Contrasting altitudinal patterns and co-occurrence networks of soil bacterial and fungal communities along soil depths in the cold-temperate montane forests of China

Soil bacterial and fungal communities with different key ecological functions play important roles in boreal forest ecosystems. Although several studies have reported on the altitudinal distribution patterns of microbes, our understanding of the characteristics of the microbial community and the core composition of the microbiome in cold-temperate montane forests is still limited. In this study, Illumina MiSeq sequencing was used to investigate the changes in soil bacterial and fungal communities in surface and subsurface soils along an altitudinal gradient (from 830 m to 1300 m) on Oakley Mountain. The diversity of the bacterial and fungal communities showed a monotonic decrease and a monotonic increase with altitude, respectively. The influence of altitude on the bacterial and fungal community composition was stronger than that of soil depth. The variations in pH and dissolved organic nitrogen content at different altitudes were the main factors influencing the bacterial and fungal community structures, respectively. There was no obvious difference between the network structures of the surface and subsurface soil fungal communities, while the network of the subsurface soil bacterial community was more complex and intricate than that of the surface soil bacterial community. The network nodes mainly belonging to Proteobacteria and Actinobacteria were the key bacterial taxa in the two soil layers.
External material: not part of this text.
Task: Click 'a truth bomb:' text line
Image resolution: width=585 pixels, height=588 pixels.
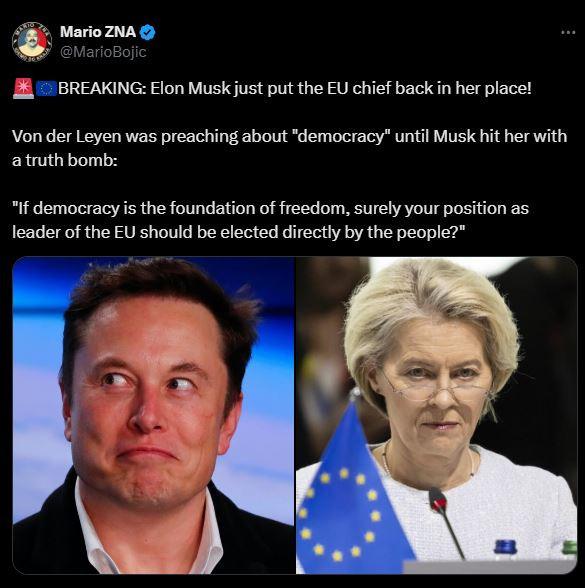Action: pyautogui.click(x=64, y=160)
Although the main drivers of microbial community structure are consistent for whole and sub-nerwork communities, the subnetwork community analysis revealed other important drivers (i.e. soil temperature and nitrate nitrogen) that do not capture by whole community analysis. Thus, the more comprehensive picture of the important factors shaping microbial community structure can be achieved by combining whole and subnetwork community analyses. Our results demonstrated that altitude had a stronger influence on soil bacterial and fungal communities than soil depth and that bacterial and fungal communities showed divergent patterns with altitude and soil depth.